Records drawn from a dataset:
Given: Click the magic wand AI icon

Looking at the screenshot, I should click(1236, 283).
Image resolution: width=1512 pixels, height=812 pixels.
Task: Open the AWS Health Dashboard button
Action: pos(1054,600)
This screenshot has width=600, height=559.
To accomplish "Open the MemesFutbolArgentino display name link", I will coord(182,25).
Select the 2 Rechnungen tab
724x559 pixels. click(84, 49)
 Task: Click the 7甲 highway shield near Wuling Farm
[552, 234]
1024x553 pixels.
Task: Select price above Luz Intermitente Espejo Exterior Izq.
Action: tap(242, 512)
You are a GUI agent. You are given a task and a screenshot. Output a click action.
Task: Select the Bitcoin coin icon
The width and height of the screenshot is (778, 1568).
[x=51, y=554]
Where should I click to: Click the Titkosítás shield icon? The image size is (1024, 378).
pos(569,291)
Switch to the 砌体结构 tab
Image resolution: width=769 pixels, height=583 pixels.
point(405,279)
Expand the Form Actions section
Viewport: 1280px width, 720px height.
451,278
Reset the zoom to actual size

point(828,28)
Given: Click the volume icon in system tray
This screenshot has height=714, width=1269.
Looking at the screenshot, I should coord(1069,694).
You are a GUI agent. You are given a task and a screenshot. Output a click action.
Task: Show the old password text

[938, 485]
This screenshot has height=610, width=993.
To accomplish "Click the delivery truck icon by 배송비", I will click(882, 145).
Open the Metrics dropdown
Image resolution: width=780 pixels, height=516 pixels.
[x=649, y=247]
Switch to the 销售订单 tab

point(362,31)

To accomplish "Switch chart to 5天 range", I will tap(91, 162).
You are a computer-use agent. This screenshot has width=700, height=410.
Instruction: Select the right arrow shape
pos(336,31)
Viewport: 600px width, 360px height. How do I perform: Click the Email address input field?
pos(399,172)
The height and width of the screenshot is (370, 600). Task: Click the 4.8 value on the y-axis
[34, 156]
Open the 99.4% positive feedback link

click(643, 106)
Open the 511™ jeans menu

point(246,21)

> _TASK PROMPT_
Restate the records above exactly.

> _RESULT_
Given: Click the magic wand AI icon

Looking at the screenshot, I should click(1236, 283).
Image resolution: width=1512 pixels, height=812 pixels.
Task: Open the AWS Health Dashboard button
Action: pos(1054,600)
This screenshot has width=600, height=559.
To accomplish "Open the MemesFutbolArgentino display name link", I will coord(182,25).
Select the 2 Rechnungen tab
724x559 pixels. click(84, 49)
 Task: Click the 7甲 highway shield near Wuling Farm
[552, 234]
1024x553 pixels.
Task: Select price above Luz Intermitente Espejo Exterior Izq.
Action: tap(242, 512)
You are a GUI agent. You are given a task and a screenshot. Output a click action.
Task: Select the Bitcoin coin icon
The width and height of the screenshot is (778, 1568).
[x=51, y=554]
Where should I click to: Click the Titkosítás shield icon? The image size is (1024, 378).
pos(569,291)
Switch to the 砌体结构 tab
Image resolution: width=769 pixels, height=583 pixels.
point(405,279)
Expand the Form Actions section
Viewport: 1280px width, 720px height.
451,278
Reset the zoom to actual size

point(828,28)
Given: Click the volume icon in system tray
This screenshot has height=714, width=1269.
Looking at the screenshot, I should coord(1069,694).
You are a GUI agent. You are given a task and a screenshot. Output a click action.
Task: Show the old password text

[938, 485]
This screenshot has height=610, width=993.
To accomplish "Click the delivery truck icon by 배송비", I will click(882, 145).
Open the Metrics dropdown
Image resolution: width=780 pixels, height=516 pixels.
[x=649, y=247]
Switch to the 销售订单 tab

point(362,31)

To accomplish "Switch chart to 5天 range", I will tap(91, 162).
You are a computer-use agent. This screenshot has width=700, height=410.
Instruction: Select the right arrow shape
pos(336,31)
Viewport: 600px width, 360px height. How do I perform: Click the Email address input field?
pos(399,172)
The height and width of the screenshot is (370, 600). Task: Click the 4.8 value on the y-axis
[34, 156]
Open the 99.4% positive feedback link

click(643, 106)
Open the 511™ jeans menu

point(246,21)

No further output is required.